There's been something going around the academic blogosphere these past few months, with many long-time bloggers of roughly my generation wondering aloud about the purpose of their blogs now that their professional status is more secure. I've had those questions, too. A lot of us started blogging when we were grad students or were just starting our first full-time academic jobs, when we were growing into our professional identities but still felt pretty marginal. The period of becoming--the story of how one builds a life and fashions a self--is, after all, a traditional subject for narrative.
But now that we're done struggling upward, or have at least hit a significant narrative plateau (and now that we have enough buy-in that we're not going to be writing with complete candor about a specific obnoxious colleague, a gossipy scandal, or a potentially disastrous institutional initiative), then what's the point for those of us whose blogs are mostly life chronicles?
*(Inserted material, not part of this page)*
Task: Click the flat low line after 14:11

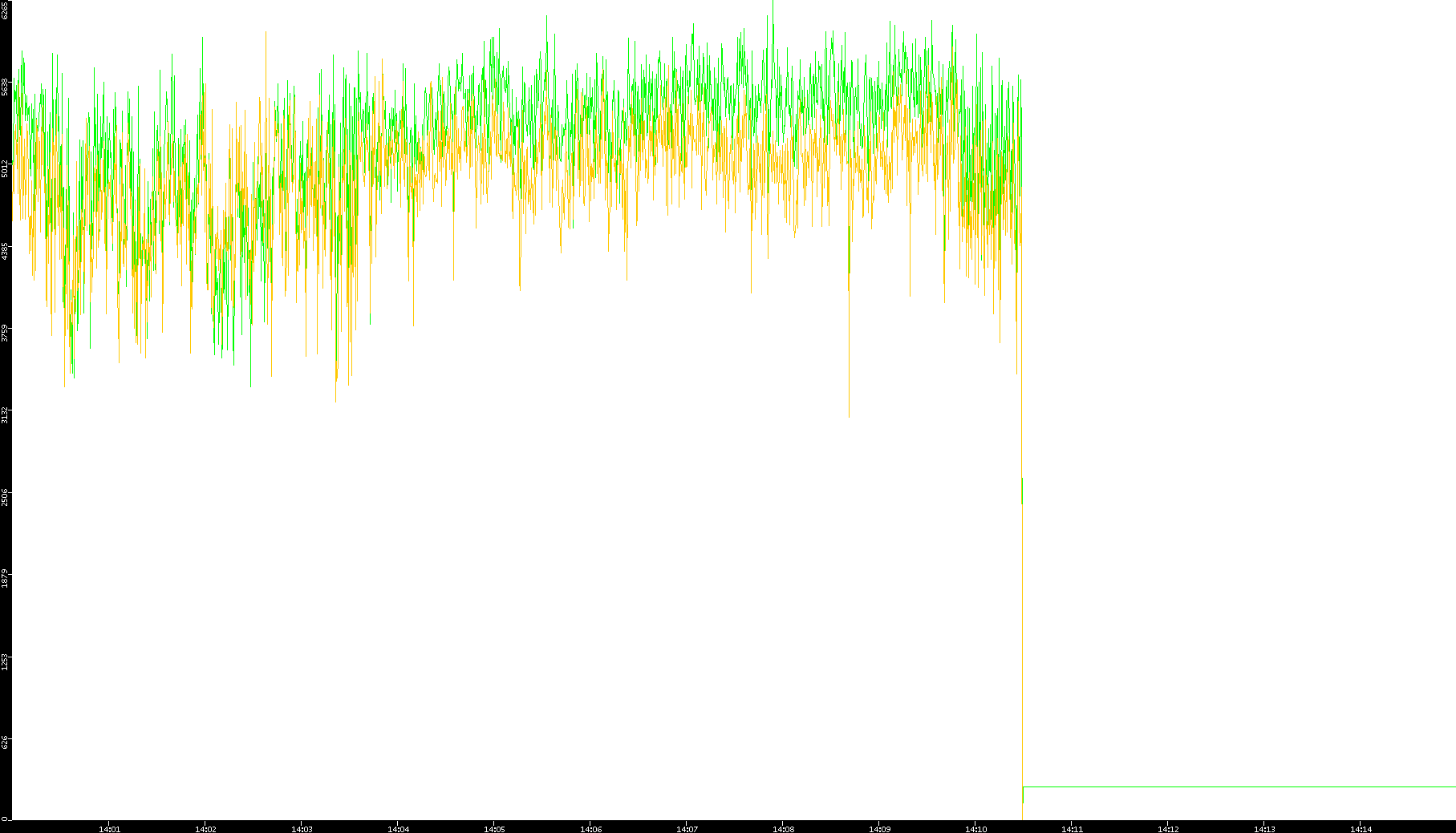Action: (x=1235, y=786)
Who wants to read about the relatively low-stakes struggles of the tenured?
I don't know the answer to the last question, but I suppose my answer to the first one is that, first of all, the story isn't actually over--and secondly, we were never fully candid and never really that marginal to begin with. Graduate school and the job market may have traumatized us, and we may even have spent a year or two as contingent faculty, but let's face it: those of us who went to fancy Ph.D. programs weren't ever in the belly of the academic beast (though we may have spent some time caught unpleasantly in his esophagus). So if we're more privileged now than we were then, it's only a matter of degree.
My point isn't that only the most marginal deserve our sympathy or have stories worth telling, but the opposite: academia can be brutalizing even for the relatively privileged, and as long as we're not conflating our lot with that of those further down the privilege chain--and as long as we're listening to them, too--writing honestly about our professional lives is a service no matter where we are or how much good fortune seems to outweigh the bad. (That guy we all know who didn't get tenure at Harvard or Yale or Chicago a decade ago, and who retells the story every year at the the conference hotel bar? Yeah, he's annoying as hell. But his story about the profession is a real one too.)
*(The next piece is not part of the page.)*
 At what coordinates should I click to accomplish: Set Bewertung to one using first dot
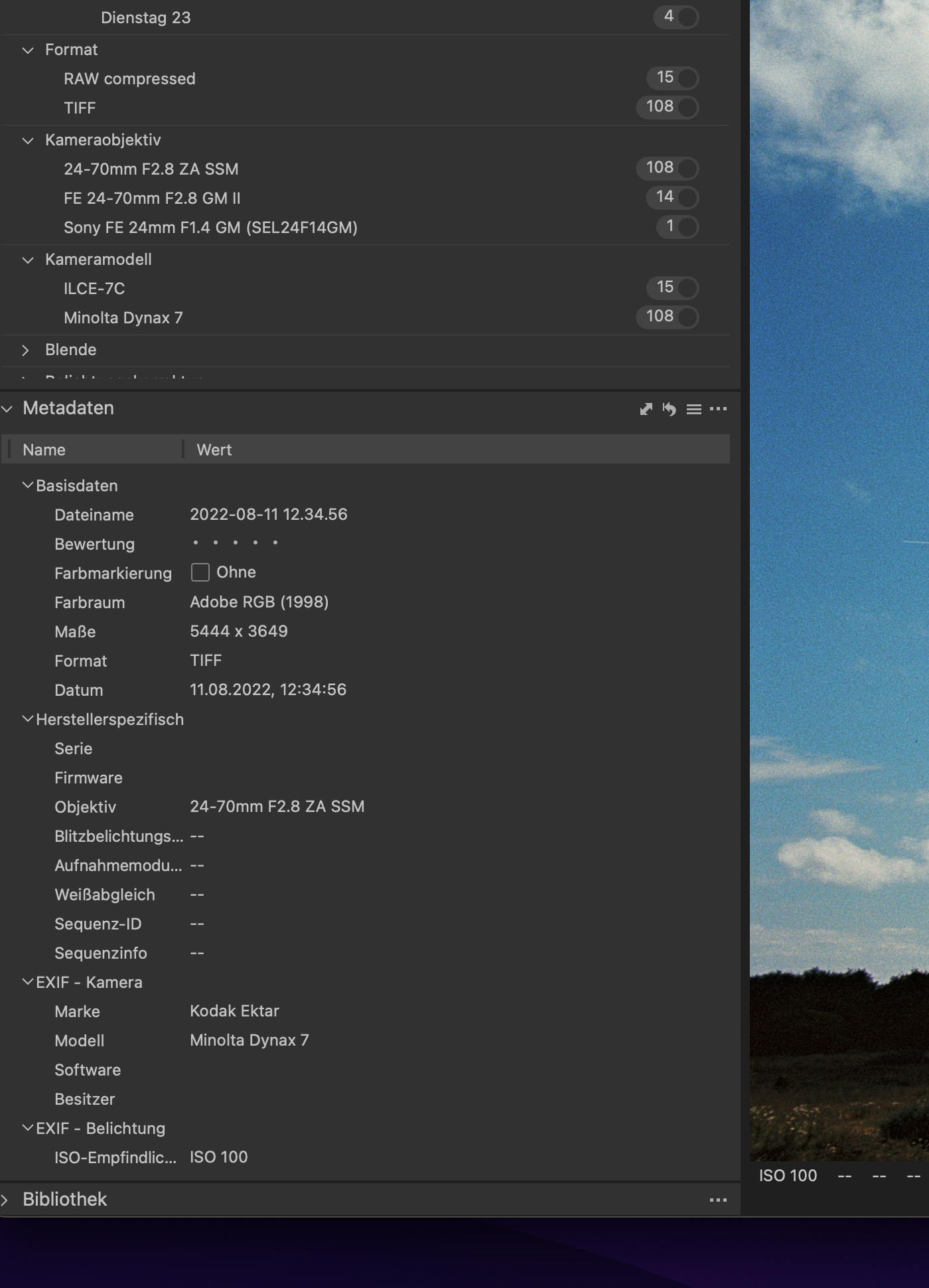196,543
In the comments to my last post, I mentioned that I was striving to write both honestly and ethically: I want to tell the truth, including the emotional truth, of my professional life without being merely emotional and reactive, in a way that maintains the privacy of those who haven't signed up to be blogged about, and also in a way that at least implicitly recognizes my own privilege.
We'll see how it goes. But I'm hopeful that my life post-tenure is still worth writing about, and worth reading.